Entre des candidats dont les aspirations ont changé et des entreprises en mal de salariés, les agences d’intérim tentent de trouver un terrain d’entente. « Il est de plus en plus compliqué de mettre en adéquation la réalité des entreprises et les demandes des candidats », note Aurélie Beauchesne, co-dirigeante d’Aquila RH. D’un côté, « les entreprises recherchent de plus en plus à recruter directement en CDI afin de capter les compétences ». De l’autre, « les gens ne veulent plus de CDI, complète Philippe Brasseur, le co-directeur de l’agence chasseneuillaise. Et quand ils ont les compétences, ils sont ultra-sollicités. » C’est le cas de Laurent Papin, plaquiste de profession. Intérimaire depuis plus de cinq ans, il s’est inscrit sur une plateforme. « Depuis, on me « harcèle » tout le temps. » Un CDI ? Non merci. « J’arrive sur mes 58 ans, je ne veux plus me faire embaucher. En intérim, non seulement les salaires sont plus intéressants, mais si la fatigue se fait sentir, on peut faire une pause de huit-dix jours. » Laurent espère donc « aller jusqu’à 62 ans comme ça ». Il a pour lui son expérience, celle qui « manque » aux jeunes diplômés. « Les entreprises veulent des marges directes et elles ont souvent déjà des apprentis, constate Philippe Brasseur. On doit les convaincre que, même dans un métier technique, les jeunes diplômés peuvent apporter leur savoir-être. »
Pouvoir choisir
Entre janvier et octobre 2022, le travail temporaire a affiché une hausse d’activité de 1,8% en Nouvelle-Aquitaine par rapport à l’année précédente. Dans le détail, le secteur est traditionnellement fluctuant. Il est ainsi passé de +1,3% en mai à -2,4% en octobre. Les changements sont surtout structurels. « Il y a une vingtaine d’années, la priorité des candidats était d’avoir un emploi, résume Laëtitia Dumousseau-Royer. Aujourd’hui, ce qui prime, c’est la liberté d’avoir le choix. Si bien que nous demandons aux entreprises de nous préciser si elles envisagent un CDI derrière, pour leur éviter des refus. » La manager des agences R.A.S.-Intérim de Poitiers et Niort récuse donc une certaine image de l’intérim. « Aux yeux de beaucoup, on crée de la précarité, mais on répond à une société qui veut être libre. »

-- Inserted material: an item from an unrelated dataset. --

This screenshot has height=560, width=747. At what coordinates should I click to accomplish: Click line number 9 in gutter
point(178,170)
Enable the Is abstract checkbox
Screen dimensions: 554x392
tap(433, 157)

Pour satisfaire aux conditions des uns et des autres, les agences sont amenées à développer le « placement actif », autrement dit à proposer aux entreprises des compétences qu’elles n’ont pas demandées et, parallèlement, à « débaucher » les candidats là où ils sont. La Vienne abrite une quarantaine d’agences, sur plus de 10 000 en France où l’intérim représente 2 à 3% de l’emploi salarié, pour les deux tiers des hommes.
Des intérimaires faute de saisonniers
Traditionnel employeur de saisonniers en période de vacances scolaires, DéfiPlanet’ complète depuis peu ses effectifs avec des intérimaires, faute de candidats à recruter en direct.
Jusqu’à présent, DéfiPlanet’ fonctionnait avec des salariés en CDI auxquels venaient s’ajouter des saisonniers lors des périodes de vacances scolaires. Désormais, le parc de Dienné doit aussi faire appel à des intérimaires pour compléter ses effectifs, faute de candidats parmi les locaux et les étudiants. « Avant, les gens venaient travailler pour l’argent, aujourd’hui ils viennent pour ça mais ils veulent aussi du temps libre. Par exemple, certains ne veulent que juillet, d’autres qu’août, constate Arnaud Berger, directeur administratif et financier. Les envies ont changé. » Le comportement des clients aussi. « Nous devons de plus en plus faire face à des demandes de dernière minute. Le recours à l’intérim nous permet d’être réactifs par rapport à ces besoins immédiats. » Les contrats sont « en général à la semaine ». L’agence fait une présélection. « Elle cible des profils qui, par leur formation ou leurs compétences, correspondent à l’emploi proposé. » Essentiellement « sur des travaux de maintenance, des postes de valets de chambre ou de femmes de ménage ».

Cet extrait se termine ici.